WHAT TO WORK ON ▸ Please repeat the listing exactly, with every line intact.

↓

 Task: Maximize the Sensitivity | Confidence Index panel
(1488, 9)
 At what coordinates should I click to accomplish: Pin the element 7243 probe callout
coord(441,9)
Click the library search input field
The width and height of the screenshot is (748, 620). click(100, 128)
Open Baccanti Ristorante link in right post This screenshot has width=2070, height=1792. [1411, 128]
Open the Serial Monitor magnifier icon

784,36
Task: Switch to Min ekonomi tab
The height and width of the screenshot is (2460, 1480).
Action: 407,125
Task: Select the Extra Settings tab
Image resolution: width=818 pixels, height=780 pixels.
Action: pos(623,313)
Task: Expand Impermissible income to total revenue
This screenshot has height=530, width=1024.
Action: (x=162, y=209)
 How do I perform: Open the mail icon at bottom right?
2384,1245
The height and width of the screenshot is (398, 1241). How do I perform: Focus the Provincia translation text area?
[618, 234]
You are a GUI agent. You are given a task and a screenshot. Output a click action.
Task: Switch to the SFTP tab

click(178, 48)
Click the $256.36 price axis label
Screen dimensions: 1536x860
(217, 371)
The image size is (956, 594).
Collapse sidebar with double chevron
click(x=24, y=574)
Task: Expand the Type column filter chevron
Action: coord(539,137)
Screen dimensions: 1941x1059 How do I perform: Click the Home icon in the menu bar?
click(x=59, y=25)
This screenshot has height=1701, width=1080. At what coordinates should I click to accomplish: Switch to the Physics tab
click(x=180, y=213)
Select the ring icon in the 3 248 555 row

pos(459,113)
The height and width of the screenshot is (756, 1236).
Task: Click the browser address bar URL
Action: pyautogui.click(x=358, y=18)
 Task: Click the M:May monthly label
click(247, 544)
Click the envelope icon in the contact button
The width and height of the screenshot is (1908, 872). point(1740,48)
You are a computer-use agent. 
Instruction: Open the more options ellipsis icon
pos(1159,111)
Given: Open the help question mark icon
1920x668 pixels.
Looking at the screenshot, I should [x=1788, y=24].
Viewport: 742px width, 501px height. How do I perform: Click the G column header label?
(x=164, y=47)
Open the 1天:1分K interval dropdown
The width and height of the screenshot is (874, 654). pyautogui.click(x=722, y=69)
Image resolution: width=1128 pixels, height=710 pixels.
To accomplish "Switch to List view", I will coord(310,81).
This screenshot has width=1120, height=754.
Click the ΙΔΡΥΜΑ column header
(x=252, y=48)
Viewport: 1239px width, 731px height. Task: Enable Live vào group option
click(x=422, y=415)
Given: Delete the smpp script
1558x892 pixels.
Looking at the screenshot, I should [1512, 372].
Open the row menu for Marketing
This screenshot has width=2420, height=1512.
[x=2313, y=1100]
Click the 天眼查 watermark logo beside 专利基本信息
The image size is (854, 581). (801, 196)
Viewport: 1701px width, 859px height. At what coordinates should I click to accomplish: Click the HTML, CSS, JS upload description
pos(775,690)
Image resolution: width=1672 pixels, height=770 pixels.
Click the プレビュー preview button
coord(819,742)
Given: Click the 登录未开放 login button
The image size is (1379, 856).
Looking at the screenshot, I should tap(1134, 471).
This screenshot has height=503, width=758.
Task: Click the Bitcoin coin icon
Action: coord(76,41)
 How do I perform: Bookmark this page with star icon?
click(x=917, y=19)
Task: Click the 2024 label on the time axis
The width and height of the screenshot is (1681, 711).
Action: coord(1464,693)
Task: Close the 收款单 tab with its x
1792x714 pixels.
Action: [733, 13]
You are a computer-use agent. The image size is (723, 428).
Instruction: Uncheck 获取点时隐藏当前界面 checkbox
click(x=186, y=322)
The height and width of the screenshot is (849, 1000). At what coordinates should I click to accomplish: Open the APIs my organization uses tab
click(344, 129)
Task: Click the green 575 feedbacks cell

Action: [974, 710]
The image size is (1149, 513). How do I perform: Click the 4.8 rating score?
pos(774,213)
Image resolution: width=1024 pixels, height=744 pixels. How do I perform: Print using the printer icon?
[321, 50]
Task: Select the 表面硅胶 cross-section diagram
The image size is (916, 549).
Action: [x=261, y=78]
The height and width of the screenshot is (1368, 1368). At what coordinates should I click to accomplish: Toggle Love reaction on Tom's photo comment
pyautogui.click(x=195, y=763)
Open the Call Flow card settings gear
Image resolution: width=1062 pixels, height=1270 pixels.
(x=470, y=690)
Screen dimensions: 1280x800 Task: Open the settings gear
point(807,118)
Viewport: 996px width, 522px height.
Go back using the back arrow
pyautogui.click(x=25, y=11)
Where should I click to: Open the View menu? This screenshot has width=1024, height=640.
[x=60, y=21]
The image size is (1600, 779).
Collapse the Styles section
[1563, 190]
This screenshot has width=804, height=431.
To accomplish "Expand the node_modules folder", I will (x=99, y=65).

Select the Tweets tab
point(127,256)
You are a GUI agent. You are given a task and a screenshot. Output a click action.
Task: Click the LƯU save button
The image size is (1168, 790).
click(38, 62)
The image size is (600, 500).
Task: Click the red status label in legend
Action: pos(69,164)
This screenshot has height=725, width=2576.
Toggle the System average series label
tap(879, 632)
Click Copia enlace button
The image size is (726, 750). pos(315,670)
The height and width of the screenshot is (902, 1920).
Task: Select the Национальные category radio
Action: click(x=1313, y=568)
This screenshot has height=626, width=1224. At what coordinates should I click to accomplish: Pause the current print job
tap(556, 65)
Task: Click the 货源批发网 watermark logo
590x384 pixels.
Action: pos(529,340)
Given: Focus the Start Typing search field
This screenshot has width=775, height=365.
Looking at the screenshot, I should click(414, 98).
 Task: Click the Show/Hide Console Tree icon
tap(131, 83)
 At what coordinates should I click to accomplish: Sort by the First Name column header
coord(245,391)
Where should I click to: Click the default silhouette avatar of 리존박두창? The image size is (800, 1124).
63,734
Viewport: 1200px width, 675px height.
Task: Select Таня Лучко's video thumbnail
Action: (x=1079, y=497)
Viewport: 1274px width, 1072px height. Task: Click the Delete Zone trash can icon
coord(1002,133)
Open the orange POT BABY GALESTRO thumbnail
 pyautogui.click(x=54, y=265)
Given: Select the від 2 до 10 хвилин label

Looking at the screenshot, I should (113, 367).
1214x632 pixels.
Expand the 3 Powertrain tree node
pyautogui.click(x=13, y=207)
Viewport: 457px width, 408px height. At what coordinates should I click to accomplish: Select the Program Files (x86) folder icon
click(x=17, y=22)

↑

PROBLEM SOLUTION ▸
 Task: Maximize the Sensitivity | Confidence Index panel
(1488, 9)
 At what coordinates should I click to accomplish: Pin the element 7243 probe callout
coord(441,9)
Click the library search input field
The width and height of the screenshot is (748, 620). click(100, 128)
Open Baccanti Ristorante link in right post This screenshot has width=2070, height=1792. [1411, 128]
Open the Serial Monitor magnifier icon

784,36
Task: Switch to Min ekonomi tab
The height and width of the screenshot is (2460, 1480).
Action: 407,125
Task: Select the Extra Settings tab
Image resolution: width=818 pixels, height=780 pixels.
Action: pos(623,313)
Task: Expand Impermissible income to total revenue
This screenshot has height=530, width=1024.
Action: (x=162, y=209)
 How do I perform: Open the mail icon at bottom right?
2384,1245
The height and width of the screenshot is (398, 1241). How do I perform: Focus the Provincia translation text area?
[618, 234]
You are a GUI agent. You are given a task and a screenshot. Output a click action.
Task: Switch to the SFTP tab

click(178, 48)
Click the $256.36 price axis label
Screen dimensions: 1536x860
(217, 371)
The image size is (956, 594).
Collapse sidebar with double chevron
click(x=24, y=574)
Task: Expand the Type column filter chevron
Action: coord(539,137)
Screen dimensions: 1941x1059 How do I perform: Click the Home icon in the menu bar?
click(x=59, y=25)
This screenshot has height=1701, width=1080. At what coordinates should I click to accomplish: Switch to the Physics tab
click(x=180, y=213)
Select the ring icon in the 3 248 555 row

pos(459,113)
The height and width of the screenshot is (756, 1236).
Task: Click the browser address bar URL
Action: pyautogui.click(x=358, y=18)
 Task: Click the M:May monthly label
click(247, 544)
Click the envelope icon in the contact button
The width and height of the screenshot is (1908, 872). point(1740,48)
You are a computer-use agent. 
Instruction: Open the more options ellipsis icon
pos(1159,111)
Given: Open the help question mark icon
1920x668 pixels.
Looking at the screenshot, I should [x=1788, y=24].
Viewport: 742px width, 501px height. How do I perform: Click the G column header label?
(x=164, y=47)
Open the 1天:1分K interval dropdown
The width and height of the screenshot is (874, 654). pyautogui.click(x=722, y=69)
Image resolution: width=1128 pixels, height=710 pixels.
To accomplish "Switch to List view", I will coord(310,81).
This screenshot has width=1120, height=754.
Click the ΙΔΡΥΜΑ column header
(x=252, y=48)
Viewport: 1239px width, 731px height. Task: Enable Live vào group option
click(x=422, y=415)
Given: Delete the smpp script
1558x892 pixels.
Looking at the screenshot, I should [1512, 372].
Open the row menu for Marketing
This screenshot has width=2420, height=1512.
[x=2313, y=1100]
Click the 天眼查 watermark logo beside 专利基本信息
The image size is (854, 581). (801, 196)
Viewport: 1701px width, 859px height. At what coordinates should I click to accomplish: Click the HTML, CSS, JS upload description
pos(775,690)
Image resolution: width=1672 pixels, height=770 pixels.
Click the プレビュー preview button
coord(819,742)
Given: Click the 登录未开放 login button
The image size is (1379, 856).
Looking at the screenshot, I should tap(1134, 471).
This screenshot has height=503, width=758.
Task: Click the Bitcoin coin icon
Action: coord(76,41)
 How do I perform: Bookmark this page with star icon?
click(x=917, y=19)
Task: Click the 2024 label on the time axis
The width and height of the screenshot is (1681, 711).
Action: coord(1464,693)
Task: Close the 收款单 tab with its x
1792x714 pixels.
Action: [733, 13]
You are a computer-use agent. The image size is (723, 428).
Instruction: Uncheck 获取点时隐藏当前界面 checkbox
click(x=186, y=322)
The height and width of the screenshot is (849, 1000). At what coordinates should I click to accomplish: Open the APIs my organization uses tab
click(344, 129)
Task: Click the green 575 feedbacks cell

Action: [974, 710]
The image size is (1149, 513). How do I perform: Click the 4.8 rating score?
pos(774,213)
Image resolution: width=1024 pixels, height=744 pixels. How do I perform: Print using the printer icon?
[321, 50]
Task: Select the 表面硅胶 cross-section diagram
The image size is (916, 549).
Action: [x=261, y=78]
The height and width of the screenshot is (1368, 1368). At what coordinates should I click to accomplish: Toggle Love reaction on Tom's photo comment
pyautogui.click(x=195, y=763)
Open the Call Flow card settings gear
Image resolution: width=1062 pixels, height=1270 pixels.
(x=470, y=690)
Screen dimensions: 1280x800 Task: Open the settings gear
point(807,118)
Viewport: 996px width, 522px height.
Go back using the back arrow
pyautogui.click(x=25, y=11)
Where should I click to: Open the View menu? This screenshot has width=1024, height=640.
[x=60, y=21]
The image size is (1600, 779).
Collapse the Styles section
[1563, 190]
This screenshot has width=804, height=431.
To accomplish "Expand the node_modules folder", I will (x=99, y=65).

Select the Tweets tab
point(127,256)
You are a GUI agent. You are given a task and a screenshot. Output a click action.
Task: Click the LƯU save button
The image size is (1168, 790).
click(38, 62)
The image size is (600, 500).
Task: Click the red status label in legend
Action: pos(69,164)
This screenshot has height=725, width=2576.
Toggle the System average series label
tap(879, 632)
Click Copia enlace button
The image size is (726, 750). pos(315,670)
The height and width of the screenshot is (902, 1920).
Task: Select the Национальные category radio
Action: click(x=1313, y=568)
This screenshot has height=626, width=1224. At what coordinates should I click to accomplish: Pause the current print job
tap(556, 65)
Task: Click the 货源批发网 watermark logo
590x384 pixels.
Action: pos(529,340)
Given: Focus the Start Typing search field
This screenshot has width=775, height=365.
Looking at the screenshot, I should click(414, 98).
 Task: Click the Show/Hide Console Tree icon
tap(131, 83)
 At what coordinates should I click to accomplish: Sort by the First Name column header
coord(245,391)
Where should I click to: Click the default silhouette avatar of 리존박두창? The image size is (800, 1124).
63,734
Viewport: 1200px width, 675px height.
Task: Select Таня Лучко's video thumbnail
Action: (x=1079, y=497)
Viewport: 1274px width, 1072px height. Task: Click the Delete Zone trash can icon
coord(1002,133)
Open the orange POT BABY GALESTRO thumbnail
 pyautogui.click(x=54, y=265)
Given: Select the від 2 до 10 хвилин label

Looking at the screenshot, I should (113, 367).
1214x632 pixels.
Expand the 3 Powertrain tree node
pyautogui.click(x=13, y=207)
Viewport: 457px width, 408px height. At what coordinates should I click to accomplish: Select the Program Files (x86) folder icon
click(x=17, y=22)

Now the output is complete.